(DOCUMENT SEGMENT)
* * *
The first US ambassador to Libya in three decades arrived in Tripoli today, in a further sign of the two nations' improving ties.

Gene Cretz, a career US diplomat whose foreign postings have included Tel Aviv, Damascus, Cairo, Islamabad, New Delhi, and Beijing, said he would strive to broaden links between Tripoli and Washington.

"I'm happy to be in Libya," he told reporters on his arrival at Tripoli airport, naming business and tourism among his priorities for expanded cooperation.

US-Libyan ties have improved dramatically since Libya's December 2003 decision to abandon the pursuit of weapons of mass destruction and the subsequent resolution of disputes over bombings that Washington long blamed on Libya.

US officials said the last big obstacle to normal ties was removed when Libya in October paid $1.5 billion into a fund to settle claims by the families of US citizens killed in the 1988 bombing of Pan Am flight 103 over Lockerbie, Scotland, the 1986 attack on a West Berlin disco and other such incidents.

After Libyan leader Muammar Gaddafi seized power in a 1969 coup, US-Libyan ties became increasingly strained because of his support for what the United States regarded as international terrorism.

The United States withdrew its ambassador from Tripoli in 1972 and all US diplomats left after a mob attacked and set fire to the US Embassy in 1979.

The two countries re-opened lower-level missions in each other's capitals in 2004 and upgraded them to full embassies in 2006.
* * *
Saved entries

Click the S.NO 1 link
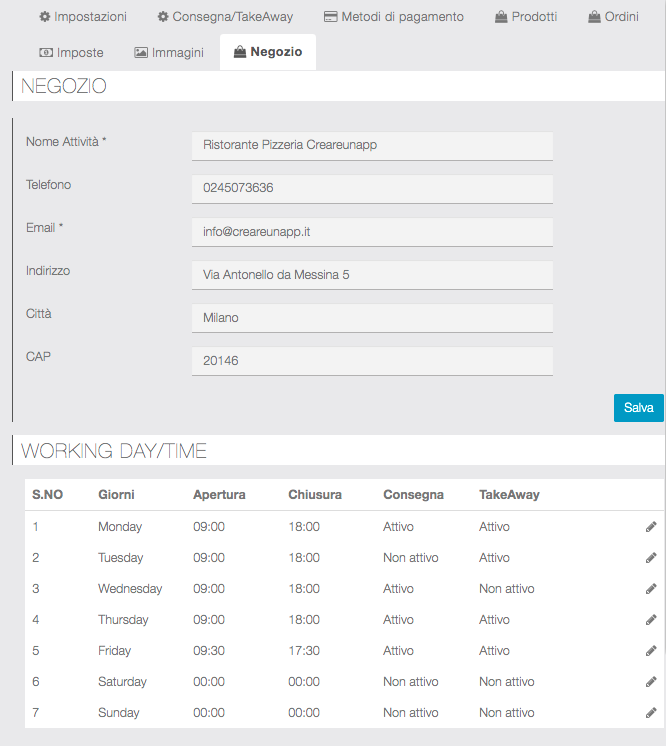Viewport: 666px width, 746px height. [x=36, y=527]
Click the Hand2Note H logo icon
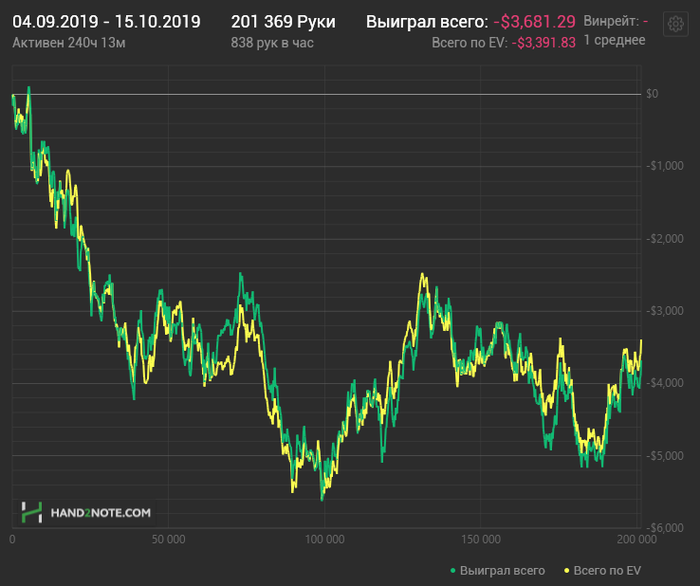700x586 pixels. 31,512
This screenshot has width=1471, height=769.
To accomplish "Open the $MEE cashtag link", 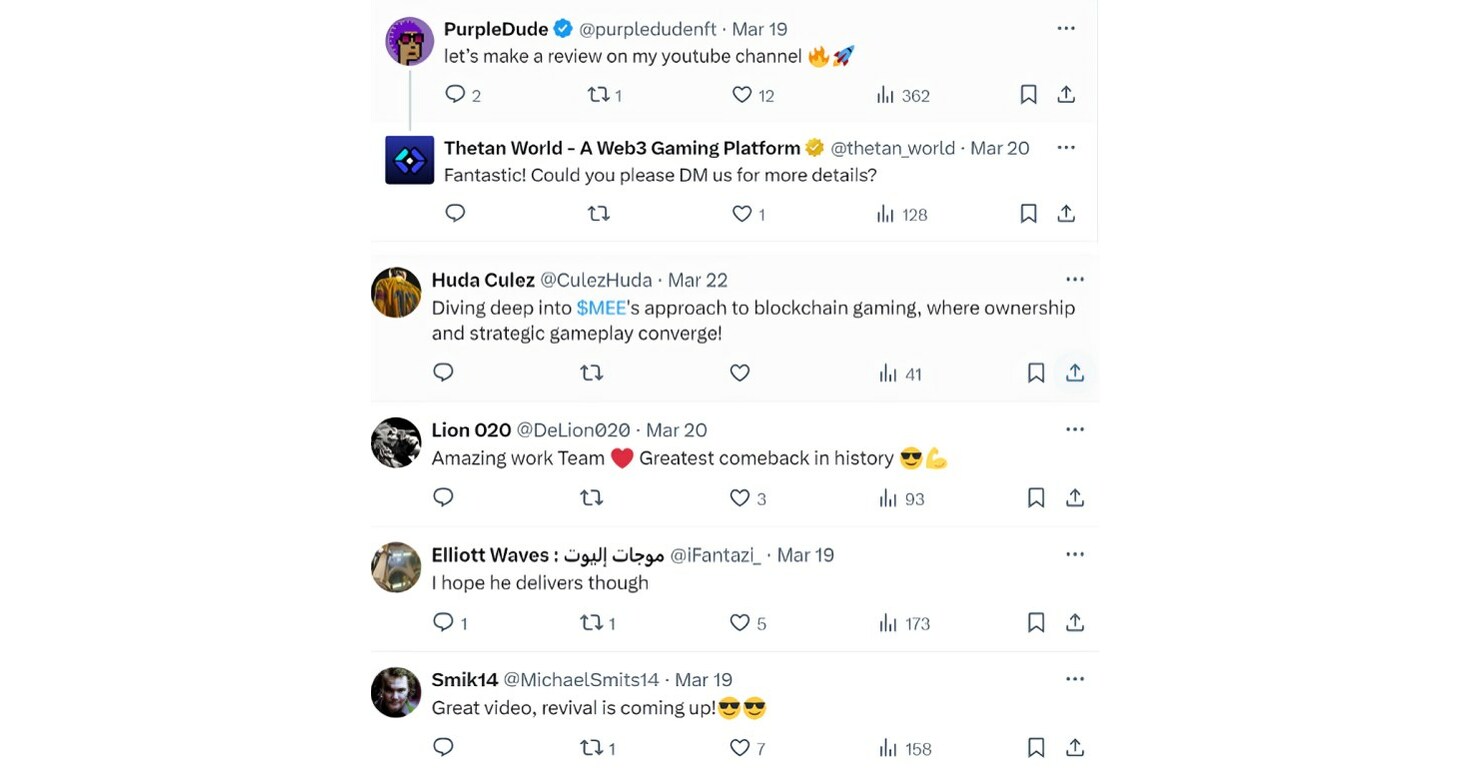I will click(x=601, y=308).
* * *
(PROBLEM REQUIREMENTS)
Copy out the full article on the new US ambassador's arrival in Libya word for word.

(TASK ANSWER)
The first US ambassador to Libya in three decades arrived in Tripoli today, in a further sign of the two nations' improving ties.

Gene Cretz, a career US diplomat whose foreign postings have included Tel Aviv, Damascus, Cairo, Islamabad, New Delhi, and Beijing, said he would strive to broaden links between Tripoli and Washington.

"I'm happy to be in Libya," he told reporters on his arrival at Tripoli airport, naming business and tourism among his priorities for expanded cooperation.

US-Libyan ties have improved dramatically since Libya's December 2003 decision to abandon the pursuit of weapons of mass destruction and the subsequent resolution of disputes over bombings that Washington long blamed on Libya.

US officials said the last big obstacle to normal ties was removed when Libya in October paid $1.5 billion into a fund to settle claims by the families of US citizens killed in the 1988 bombing of Pan Am flight 103 over Lockerbie, Scotland, the 1986 attack on a West Berlin disco and other such incidents.

After Libyan leader Muammar Gaddafi seized power in a 1969 coup, US-Libyan ties became increasingly strained because of his support for what the United States regarded as international terrorism.

The United States withdrew its ambassador from Tripoli in 1972 and all US diplomats left after a mob attacked and set fire to the US Embassy in 1979.

The two countries re-opened lower-level missions in each other's capitals in 2004 and upgraded them to full embassies in 2006.